▶ _Task directions_:
Starting at the first line of the records and stopping at the line that contains "Given: Click the circled Home phone call icon", transcribe every line exactly and leave out the pictures.
□ □ □
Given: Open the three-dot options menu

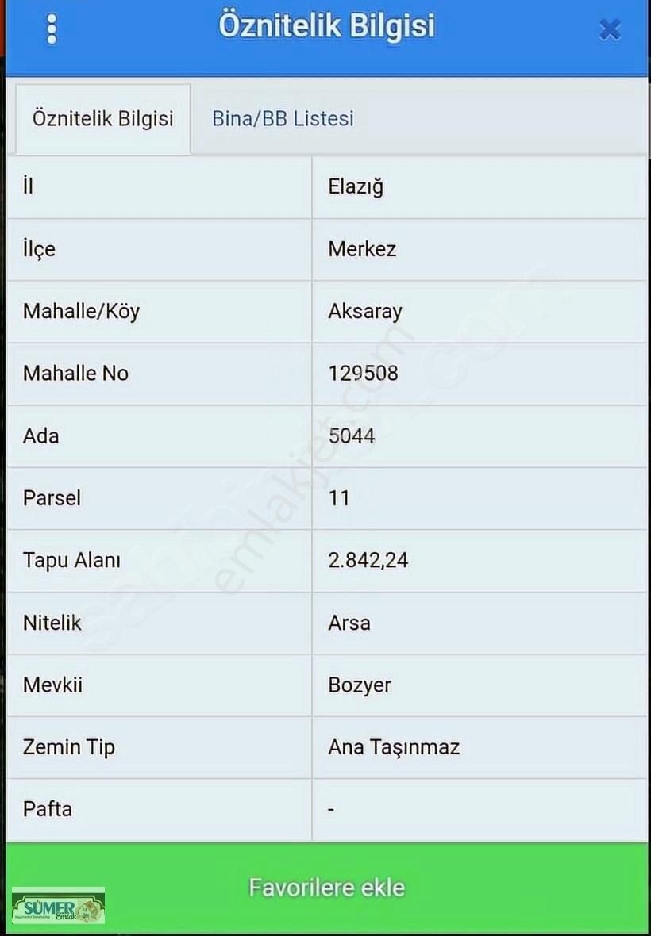Looking at the screenshot, I should [52, 29].
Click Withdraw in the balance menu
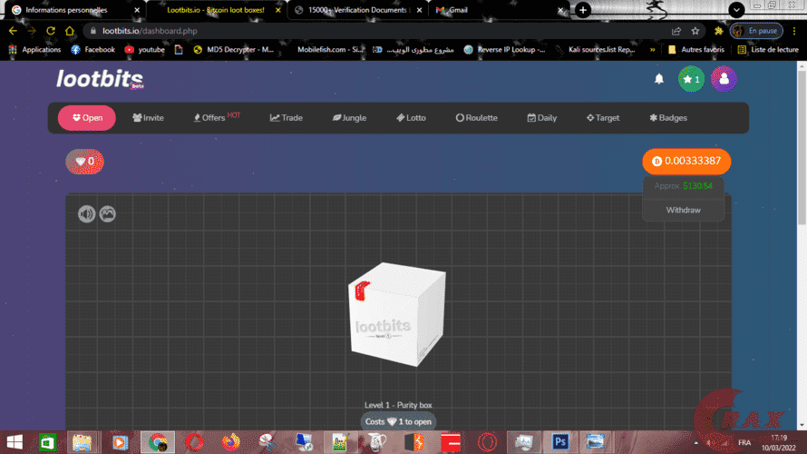The height and width of the screenshot is (454, 807). tap(683, 210)
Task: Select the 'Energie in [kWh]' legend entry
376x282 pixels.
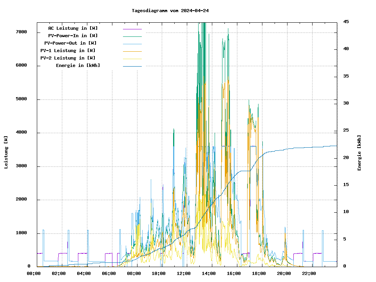Action: click(78, 65)
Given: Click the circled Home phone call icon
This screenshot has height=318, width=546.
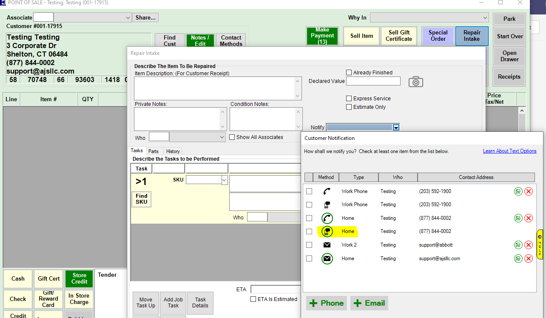Looking at the screenshot, I should point(327,218).
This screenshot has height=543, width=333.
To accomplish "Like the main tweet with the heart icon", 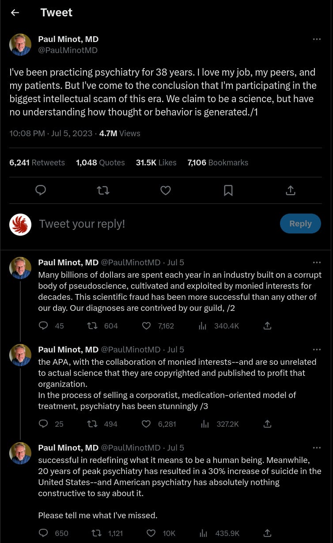I will coord(166,190).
□ □ □
▶ _Output of the task_:
Given: Open the three-dot options menu

Looking at the screenshot, I should [52, 29].
Click Withdraw in the balance menu
The height and width of the screenshot is (454, 807). tap(683, 210)
Task: Select the 'Energie in [kWh]' legend entry
376x282 pixels.
Action: click(78, 65)
Given: Click the circled Home phone call icon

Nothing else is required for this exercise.